Entering the Northcote Town Hall’s West Wing performance space, the audience is surrounded by  red light and swirling, pealing tones. Joe Talia’s sound design and Bronnwyn Pringle’s lighting provided continuity between the repertoire.

Joe Talia’s four-channel atmosphere reached a climax and abruptly cut out, at which point Peter de Jager launched into Michael Hersch’s Vanishing Pavilions #34. Thundering chords and descending runs alternated with serene counterpoint and a glistening, high melody.

While Hersch’s work rumbled away at one end of the room, the rest of the ensemble crept into a corner and prepared a swift volta into a bar of Valentin Silvestrov’s Trio for flute, celesta and trumpet. No sooner had they stopped than Matthias Schack-Arnott was starkly lit sitting on a balloon.

So began the most anticipated piece of the evening, Luke Paulding’s breath transmuted into words transmuted into breath, a piece based on sounds lifted from gay pornography. Schack-Arnott squeaked and popped balloons to the gentle moaning of an accompanying tape track. He then rubbed, shook and pummeled his array of unconventional percussion instruments as things heated up. The tape track was no match for the colour of the percussion setup, however, and interesting contrasts or correspondences failed to emerge. Considering that they can accompany some of the most sublime moments of our lives, it is remarkable how limited and monotonous the sounds of sex can be. It was perhaps for this reason that the most effective moments were those where the percussionist focused on one, repetitive sound, such as the opening solo or the squelching of a couple of plastic pigs in water at the end.

Cat Hope’s Black Disciples takes the symbol of the Chicago street gang Black Disciples, “III”, and turns it on its side to represent a polyphony of three voices. The work is haunting, with three low voices droning into microphones, their sometimes-distorting, saturated tones melding with the static of radios. Cloaked in hoodies and huddled in the dark, the work raises the issue of cultural appropriation that has recently re-risen (indeed it never went away) in the contemporary art world with an address by TextaQueen at Gertrude Contemporary Art Space. Further urgency is given to this topic by the fact that people in Australia will soon have the perfect right to appropriate whatever they want to whatever offensive ends they wish. The use of “primitivist,” African-American and orientalist musical tropes by white, western composers is as common and uninterrogated today as it was at the dawn of the twentieth century.

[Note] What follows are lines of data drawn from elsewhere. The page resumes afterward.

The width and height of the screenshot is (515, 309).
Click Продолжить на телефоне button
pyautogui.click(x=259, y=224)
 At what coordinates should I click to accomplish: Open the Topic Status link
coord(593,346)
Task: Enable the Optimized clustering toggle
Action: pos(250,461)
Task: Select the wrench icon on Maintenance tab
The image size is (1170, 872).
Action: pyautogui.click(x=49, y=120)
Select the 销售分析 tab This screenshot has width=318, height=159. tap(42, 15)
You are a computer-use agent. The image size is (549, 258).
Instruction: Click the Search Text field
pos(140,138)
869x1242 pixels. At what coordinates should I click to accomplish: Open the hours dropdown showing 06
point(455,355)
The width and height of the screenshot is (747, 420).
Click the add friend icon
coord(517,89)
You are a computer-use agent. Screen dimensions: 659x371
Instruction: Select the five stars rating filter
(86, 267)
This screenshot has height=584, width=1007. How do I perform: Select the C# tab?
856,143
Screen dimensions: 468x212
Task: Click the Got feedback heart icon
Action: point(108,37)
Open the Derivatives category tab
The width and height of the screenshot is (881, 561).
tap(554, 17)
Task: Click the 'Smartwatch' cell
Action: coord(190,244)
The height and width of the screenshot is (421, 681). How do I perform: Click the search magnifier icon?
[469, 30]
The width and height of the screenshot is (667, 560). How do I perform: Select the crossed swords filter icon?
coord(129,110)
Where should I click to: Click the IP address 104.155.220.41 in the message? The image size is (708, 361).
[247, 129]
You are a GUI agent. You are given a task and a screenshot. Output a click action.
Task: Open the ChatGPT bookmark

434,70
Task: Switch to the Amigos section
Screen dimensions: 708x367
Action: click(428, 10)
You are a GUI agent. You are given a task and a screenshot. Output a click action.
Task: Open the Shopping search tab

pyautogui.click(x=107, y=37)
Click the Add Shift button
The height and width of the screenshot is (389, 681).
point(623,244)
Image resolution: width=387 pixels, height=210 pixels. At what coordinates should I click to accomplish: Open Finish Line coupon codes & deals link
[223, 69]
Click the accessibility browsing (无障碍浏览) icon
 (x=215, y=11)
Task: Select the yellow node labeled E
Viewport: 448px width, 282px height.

However, having cried “appropriation” at every opportunity ever since I learned the word, I now try to distinguish between engagement and appropriation. Learning is a process full of gauche mistakes and I would hate to see someone’s attempts to understand another culture stifled because of their unknowing misuse of that culture’s symbols. Musicians adopting another culture’s symbols need to make a few things clear: What do they think they are appropriating and how and why are they altering it? How do they think members of the appropriated culture would respond to the work? Hope’s borrowings are in fact minimal and, while offering her an inspiration, do not necessarily add to the audience’s enjoyment of the work. It seems to me that Hope adopts only the symbol “III”  from the Black Disciples. The close-held microphones are taken from hip-hop culture more generally, though they produced a distinct musical effect, and the costuming and manner of presentation was probably an addition by Cathexis. Hope then transforms these appropriations through her own noise art aesthetic into a sort of metal/fantasy Gregorian chant, the effect of which is transfixing, whether one knows about the Black Disciples or not. As to the community’s response and the musician’s eventual edification, this would requires a dialogue that members of the appropriated cultures may prefer not to engage in. As TextaQueen points out, people of colour shouldn’t have to dish out this education for free.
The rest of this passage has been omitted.